Mons. Salvador Giménez Aceptamos como normales los cambios que se producen en nuestra sociedad. Aunque algunos tengan más aspectos negativos que los que abandonamos, por anticuados o inservibles. Pienso en diversos ámbitos de la vida cotidiana. Me refiero ahora al mundo del ocio de nuestros niños y jóvenes porque, me parece, hemos ido a peor. Y esto a pesar de contar con varias institu ciones que siguen ofreciendo sus servicios; en nuestra Iglesia abundan los grupos de referencia, entre los que destaca la Fundación VERGE BLANCA.
Los recuerdos de nuestra participación en colonias son generalmente positivos. Así lo expresan a menudo las personas con las que me relaciono. Quienes hacen gala de esos recuerdos son los padres y abuelos, que los comentan con sus hijos y nietos con el fin de motivarles a participar en ellas. Y es que el aprendizaje de algunas destrezas, el trabajo en equipo, el contacto con la naturaleza, la dedicación de sus monitores y, para los creyentes, la oración en comunidad, constituye todo el entramado fundamental que completa la educación recibida en la familia, en la parroquia y en la escuela.

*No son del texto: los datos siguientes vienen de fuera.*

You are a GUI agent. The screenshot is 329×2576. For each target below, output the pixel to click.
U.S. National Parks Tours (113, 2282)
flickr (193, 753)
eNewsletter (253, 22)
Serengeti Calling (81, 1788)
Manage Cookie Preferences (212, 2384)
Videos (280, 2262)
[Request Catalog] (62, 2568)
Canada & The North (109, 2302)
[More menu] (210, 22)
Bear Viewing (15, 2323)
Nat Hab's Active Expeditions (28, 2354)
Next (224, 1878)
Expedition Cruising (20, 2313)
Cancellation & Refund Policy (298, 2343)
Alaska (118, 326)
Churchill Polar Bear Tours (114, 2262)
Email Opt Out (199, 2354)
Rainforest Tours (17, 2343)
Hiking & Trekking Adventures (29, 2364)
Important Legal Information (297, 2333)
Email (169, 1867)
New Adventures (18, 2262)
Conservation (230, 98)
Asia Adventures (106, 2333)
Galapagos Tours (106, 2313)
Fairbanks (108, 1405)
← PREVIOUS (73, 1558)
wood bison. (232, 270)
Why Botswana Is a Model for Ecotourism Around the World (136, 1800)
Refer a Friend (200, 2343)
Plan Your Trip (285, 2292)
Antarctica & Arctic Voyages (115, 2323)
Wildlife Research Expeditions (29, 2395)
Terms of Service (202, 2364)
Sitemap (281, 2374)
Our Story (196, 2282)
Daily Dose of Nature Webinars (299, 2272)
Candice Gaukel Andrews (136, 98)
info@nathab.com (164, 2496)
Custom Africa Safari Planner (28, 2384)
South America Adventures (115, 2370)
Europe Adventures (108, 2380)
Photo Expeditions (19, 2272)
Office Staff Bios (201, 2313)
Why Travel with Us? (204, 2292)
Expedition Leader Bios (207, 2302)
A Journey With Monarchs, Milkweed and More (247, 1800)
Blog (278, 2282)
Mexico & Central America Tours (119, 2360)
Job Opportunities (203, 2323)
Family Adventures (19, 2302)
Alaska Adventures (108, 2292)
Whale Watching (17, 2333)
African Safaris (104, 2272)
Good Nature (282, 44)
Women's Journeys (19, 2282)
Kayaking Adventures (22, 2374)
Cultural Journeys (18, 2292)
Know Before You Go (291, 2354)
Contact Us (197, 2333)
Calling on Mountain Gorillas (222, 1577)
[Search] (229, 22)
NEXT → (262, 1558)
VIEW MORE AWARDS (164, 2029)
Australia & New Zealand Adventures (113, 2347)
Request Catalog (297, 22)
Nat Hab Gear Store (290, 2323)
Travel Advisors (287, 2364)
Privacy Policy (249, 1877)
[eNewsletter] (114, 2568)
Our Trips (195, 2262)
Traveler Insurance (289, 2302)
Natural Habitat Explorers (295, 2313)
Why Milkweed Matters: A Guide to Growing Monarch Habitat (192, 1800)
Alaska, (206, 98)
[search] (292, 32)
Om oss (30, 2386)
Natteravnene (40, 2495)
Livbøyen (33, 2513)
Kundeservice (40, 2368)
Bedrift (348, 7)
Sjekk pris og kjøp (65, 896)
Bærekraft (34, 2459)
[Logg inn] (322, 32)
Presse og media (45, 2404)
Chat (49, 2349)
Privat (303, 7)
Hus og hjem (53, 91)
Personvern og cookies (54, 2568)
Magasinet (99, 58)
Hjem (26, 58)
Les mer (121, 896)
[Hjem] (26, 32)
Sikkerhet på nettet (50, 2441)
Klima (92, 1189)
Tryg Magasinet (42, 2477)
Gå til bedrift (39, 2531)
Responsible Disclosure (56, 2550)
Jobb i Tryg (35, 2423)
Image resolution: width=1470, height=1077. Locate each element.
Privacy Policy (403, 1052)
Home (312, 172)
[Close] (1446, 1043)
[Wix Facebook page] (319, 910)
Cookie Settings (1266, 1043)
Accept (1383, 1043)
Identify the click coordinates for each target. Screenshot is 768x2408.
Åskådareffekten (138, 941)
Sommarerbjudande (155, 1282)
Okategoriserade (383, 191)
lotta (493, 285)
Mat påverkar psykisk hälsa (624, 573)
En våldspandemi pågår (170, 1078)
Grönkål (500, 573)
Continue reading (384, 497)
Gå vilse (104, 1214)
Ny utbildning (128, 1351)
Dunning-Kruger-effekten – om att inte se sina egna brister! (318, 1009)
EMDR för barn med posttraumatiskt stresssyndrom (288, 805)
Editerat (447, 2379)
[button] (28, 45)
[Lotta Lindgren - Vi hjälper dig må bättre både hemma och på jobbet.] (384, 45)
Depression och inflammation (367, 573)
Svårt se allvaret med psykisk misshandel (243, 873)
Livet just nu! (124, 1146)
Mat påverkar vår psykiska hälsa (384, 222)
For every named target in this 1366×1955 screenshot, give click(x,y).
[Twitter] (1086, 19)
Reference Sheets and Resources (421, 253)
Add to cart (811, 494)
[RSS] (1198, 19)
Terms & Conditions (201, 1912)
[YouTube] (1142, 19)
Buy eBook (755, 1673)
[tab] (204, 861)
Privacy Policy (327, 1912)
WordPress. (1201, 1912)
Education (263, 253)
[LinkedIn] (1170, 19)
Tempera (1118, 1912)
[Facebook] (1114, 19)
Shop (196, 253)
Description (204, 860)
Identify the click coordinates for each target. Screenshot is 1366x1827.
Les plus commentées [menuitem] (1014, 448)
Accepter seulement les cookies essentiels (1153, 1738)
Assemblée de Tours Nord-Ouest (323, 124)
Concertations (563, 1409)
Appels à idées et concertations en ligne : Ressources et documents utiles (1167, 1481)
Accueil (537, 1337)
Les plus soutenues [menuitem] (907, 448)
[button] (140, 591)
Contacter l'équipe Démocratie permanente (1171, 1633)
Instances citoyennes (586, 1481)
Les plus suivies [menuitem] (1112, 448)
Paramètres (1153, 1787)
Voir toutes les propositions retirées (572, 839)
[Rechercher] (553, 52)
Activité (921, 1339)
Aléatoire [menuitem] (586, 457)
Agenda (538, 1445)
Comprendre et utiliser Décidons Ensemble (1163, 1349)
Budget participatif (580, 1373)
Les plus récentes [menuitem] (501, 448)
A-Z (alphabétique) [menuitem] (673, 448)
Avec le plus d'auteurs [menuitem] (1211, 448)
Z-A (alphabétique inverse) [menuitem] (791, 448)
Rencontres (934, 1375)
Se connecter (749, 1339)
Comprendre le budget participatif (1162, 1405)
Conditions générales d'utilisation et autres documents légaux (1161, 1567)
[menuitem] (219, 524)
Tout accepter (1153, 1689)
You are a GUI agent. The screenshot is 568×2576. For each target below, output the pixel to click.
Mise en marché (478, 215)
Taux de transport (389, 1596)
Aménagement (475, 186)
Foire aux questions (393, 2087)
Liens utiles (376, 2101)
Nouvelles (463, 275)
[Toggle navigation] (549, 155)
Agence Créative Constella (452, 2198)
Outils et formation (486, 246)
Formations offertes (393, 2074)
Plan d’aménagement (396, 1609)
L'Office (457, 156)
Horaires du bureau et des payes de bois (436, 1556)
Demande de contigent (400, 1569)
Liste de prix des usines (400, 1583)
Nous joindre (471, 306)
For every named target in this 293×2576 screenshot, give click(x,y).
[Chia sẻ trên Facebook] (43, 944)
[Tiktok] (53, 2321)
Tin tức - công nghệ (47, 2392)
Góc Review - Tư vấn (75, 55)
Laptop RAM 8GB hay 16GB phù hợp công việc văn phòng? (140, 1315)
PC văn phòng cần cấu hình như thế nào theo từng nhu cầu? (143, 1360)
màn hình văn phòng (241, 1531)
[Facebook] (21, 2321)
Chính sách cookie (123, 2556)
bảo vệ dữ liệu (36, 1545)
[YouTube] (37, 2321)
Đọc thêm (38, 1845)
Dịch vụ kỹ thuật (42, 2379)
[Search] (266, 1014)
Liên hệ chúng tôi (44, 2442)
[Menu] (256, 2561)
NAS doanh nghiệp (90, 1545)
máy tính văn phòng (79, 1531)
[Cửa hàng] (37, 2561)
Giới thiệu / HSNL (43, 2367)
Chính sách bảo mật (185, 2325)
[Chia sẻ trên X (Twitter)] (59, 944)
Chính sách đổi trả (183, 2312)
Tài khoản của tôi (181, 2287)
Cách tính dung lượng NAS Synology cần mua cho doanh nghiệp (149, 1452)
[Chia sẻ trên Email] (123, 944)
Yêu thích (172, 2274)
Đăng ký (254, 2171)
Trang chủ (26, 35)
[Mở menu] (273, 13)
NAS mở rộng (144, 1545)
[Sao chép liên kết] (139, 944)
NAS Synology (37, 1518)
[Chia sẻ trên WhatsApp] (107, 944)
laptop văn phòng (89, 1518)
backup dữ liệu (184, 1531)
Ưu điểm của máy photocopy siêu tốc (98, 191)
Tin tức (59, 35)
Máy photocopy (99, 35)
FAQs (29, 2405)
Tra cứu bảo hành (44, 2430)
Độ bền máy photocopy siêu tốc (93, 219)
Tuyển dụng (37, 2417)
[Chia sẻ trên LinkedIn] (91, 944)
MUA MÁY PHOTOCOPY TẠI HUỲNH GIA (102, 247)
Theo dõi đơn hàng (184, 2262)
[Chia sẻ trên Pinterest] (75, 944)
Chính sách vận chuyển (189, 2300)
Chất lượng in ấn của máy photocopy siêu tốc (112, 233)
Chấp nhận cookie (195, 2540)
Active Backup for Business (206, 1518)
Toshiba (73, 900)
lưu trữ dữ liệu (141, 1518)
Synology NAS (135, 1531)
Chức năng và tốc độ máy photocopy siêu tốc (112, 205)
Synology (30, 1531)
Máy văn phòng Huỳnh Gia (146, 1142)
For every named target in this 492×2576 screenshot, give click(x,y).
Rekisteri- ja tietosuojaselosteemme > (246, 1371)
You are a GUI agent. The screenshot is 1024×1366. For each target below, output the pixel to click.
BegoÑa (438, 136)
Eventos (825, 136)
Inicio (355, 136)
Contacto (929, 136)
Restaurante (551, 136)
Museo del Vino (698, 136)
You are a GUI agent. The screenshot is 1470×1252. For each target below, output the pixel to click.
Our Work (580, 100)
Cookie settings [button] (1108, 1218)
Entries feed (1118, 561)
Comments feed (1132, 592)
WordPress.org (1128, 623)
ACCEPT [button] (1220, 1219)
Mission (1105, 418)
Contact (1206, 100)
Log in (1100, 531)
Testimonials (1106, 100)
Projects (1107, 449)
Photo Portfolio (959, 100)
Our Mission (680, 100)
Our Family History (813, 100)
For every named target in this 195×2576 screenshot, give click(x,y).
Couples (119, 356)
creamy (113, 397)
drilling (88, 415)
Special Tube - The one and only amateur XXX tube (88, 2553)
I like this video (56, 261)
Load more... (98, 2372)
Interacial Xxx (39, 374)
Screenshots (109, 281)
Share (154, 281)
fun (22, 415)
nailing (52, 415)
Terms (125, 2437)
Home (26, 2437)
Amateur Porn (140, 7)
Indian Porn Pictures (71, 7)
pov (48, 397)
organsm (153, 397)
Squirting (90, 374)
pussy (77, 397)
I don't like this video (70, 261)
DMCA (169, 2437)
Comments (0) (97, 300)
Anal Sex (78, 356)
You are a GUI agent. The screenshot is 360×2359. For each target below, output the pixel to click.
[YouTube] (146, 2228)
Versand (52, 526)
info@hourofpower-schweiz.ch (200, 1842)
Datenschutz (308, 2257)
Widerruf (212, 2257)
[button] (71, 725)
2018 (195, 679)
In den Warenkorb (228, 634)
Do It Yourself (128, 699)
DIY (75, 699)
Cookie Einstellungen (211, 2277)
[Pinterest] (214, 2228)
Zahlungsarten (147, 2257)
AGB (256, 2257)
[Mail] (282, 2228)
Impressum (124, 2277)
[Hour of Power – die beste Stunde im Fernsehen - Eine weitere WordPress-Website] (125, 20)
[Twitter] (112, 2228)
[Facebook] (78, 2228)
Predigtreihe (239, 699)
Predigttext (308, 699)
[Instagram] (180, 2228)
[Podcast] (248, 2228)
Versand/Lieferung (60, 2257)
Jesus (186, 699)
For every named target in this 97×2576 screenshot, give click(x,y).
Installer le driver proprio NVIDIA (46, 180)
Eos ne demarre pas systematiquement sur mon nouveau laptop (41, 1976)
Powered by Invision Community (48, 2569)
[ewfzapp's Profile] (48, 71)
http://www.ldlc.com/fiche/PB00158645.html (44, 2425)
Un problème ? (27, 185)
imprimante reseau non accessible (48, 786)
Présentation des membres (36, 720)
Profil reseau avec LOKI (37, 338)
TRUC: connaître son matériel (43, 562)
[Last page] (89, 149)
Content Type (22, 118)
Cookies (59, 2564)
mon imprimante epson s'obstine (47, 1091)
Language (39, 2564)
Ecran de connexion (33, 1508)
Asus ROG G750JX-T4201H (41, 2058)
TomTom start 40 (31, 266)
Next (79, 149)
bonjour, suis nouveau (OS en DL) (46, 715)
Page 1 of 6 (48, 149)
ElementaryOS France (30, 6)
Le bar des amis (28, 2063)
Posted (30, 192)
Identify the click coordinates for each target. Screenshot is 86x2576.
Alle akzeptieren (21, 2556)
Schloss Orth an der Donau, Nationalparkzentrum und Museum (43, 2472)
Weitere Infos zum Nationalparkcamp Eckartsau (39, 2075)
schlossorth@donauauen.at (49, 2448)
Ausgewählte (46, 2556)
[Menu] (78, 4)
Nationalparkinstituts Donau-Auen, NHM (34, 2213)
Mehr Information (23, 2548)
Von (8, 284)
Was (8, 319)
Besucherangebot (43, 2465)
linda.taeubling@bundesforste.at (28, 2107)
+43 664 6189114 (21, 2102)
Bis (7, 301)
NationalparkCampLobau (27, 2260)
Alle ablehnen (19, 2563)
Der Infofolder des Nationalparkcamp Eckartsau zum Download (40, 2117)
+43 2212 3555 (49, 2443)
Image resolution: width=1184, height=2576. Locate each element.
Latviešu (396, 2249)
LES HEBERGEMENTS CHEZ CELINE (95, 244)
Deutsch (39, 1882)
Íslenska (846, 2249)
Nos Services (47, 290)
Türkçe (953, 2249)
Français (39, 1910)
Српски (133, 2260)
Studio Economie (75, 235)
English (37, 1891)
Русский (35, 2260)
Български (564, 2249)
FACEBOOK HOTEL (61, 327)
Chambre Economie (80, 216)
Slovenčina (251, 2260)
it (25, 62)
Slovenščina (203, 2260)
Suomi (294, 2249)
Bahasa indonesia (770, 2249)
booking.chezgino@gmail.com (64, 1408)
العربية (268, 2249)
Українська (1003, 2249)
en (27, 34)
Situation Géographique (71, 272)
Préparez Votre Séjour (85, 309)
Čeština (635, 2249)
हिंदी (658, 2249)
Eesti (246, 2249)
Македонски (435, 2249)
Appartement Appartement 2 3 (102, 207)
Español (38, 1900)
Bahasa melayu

Las colonias estivales, organizadas por grupos dedicados a la educación en el tiempo libre, tanto de grupos parroquiales como de colegios, son el punto final de todo un curso de actividades, de reuniones, de reflexión… Uno de los cambios observados precisamente en los últimos años es la disminución de asistentes en estas colonias organizadas. Y es una pena que no se beneficien muchos más niños y jóvenes, de esta experiencia. Las causas de esta situación son variadas y merecerían un análisis para tratar de hacer un examen de conciencia. Salidas familiares a centros comerciales, excesiva comodidad en casa que disuade salir a reunirse con el grupo, poca convicción en los argumentos paternos para invitarles a la participación, demasiada dependencia o uso inadecuado de las nuevas tecnologías, miedo a confrontar ideas y opiniones, comida o instalaciones que no se adecúan a las pretensiones de cada uno… Todo ello conduce a un fomento del individualismo y a una disminución del espíritu cooperativo, a no desprenderse de comodidades y gustos, olvidando el esfuerzo, la austeridad y la exigencia personal. Y eso no puede considerarse positivo, aunque entendamos los cambios sociales de los últimos años.
Es una obligación compartida por parte de todos los adultos, especialmente los profesionales de la educación, animar a nuestros niños y jóvenes a la solidaridad, a reconocer los valores de los demás, al trato entusiasta y comprensivo con los que piensan distinto, a saber perder el interés individual para que gane el del grupo. Es una línea de trabajo que nos deberíamos imponer todos para aumentar los grados de sociabilización juvenil. Necesitamos promover el asociacionismo como un servicio a la sociedad en las distintas parcelas de la actividad humana, desde la cultural hasta la política o sindical, desde la atención al desarrollo profesional hasta el servicio altruista movido por la propia fe. Es de justicia nuestro agradecimiento a todos aquellos que dedican parte de su vida a la educación de los niños y jóvenes en el tiempo libre donde se aprende aquello que nunca se olvida. Seguramente el cariño de los pequeños les supone ya la recompensa. Quiero dejar constancia de mi reconocimiento a quienes educan siguiendo el impulso de su convicción religiosa y lo manifiestan como un compromiso de la fe profesada.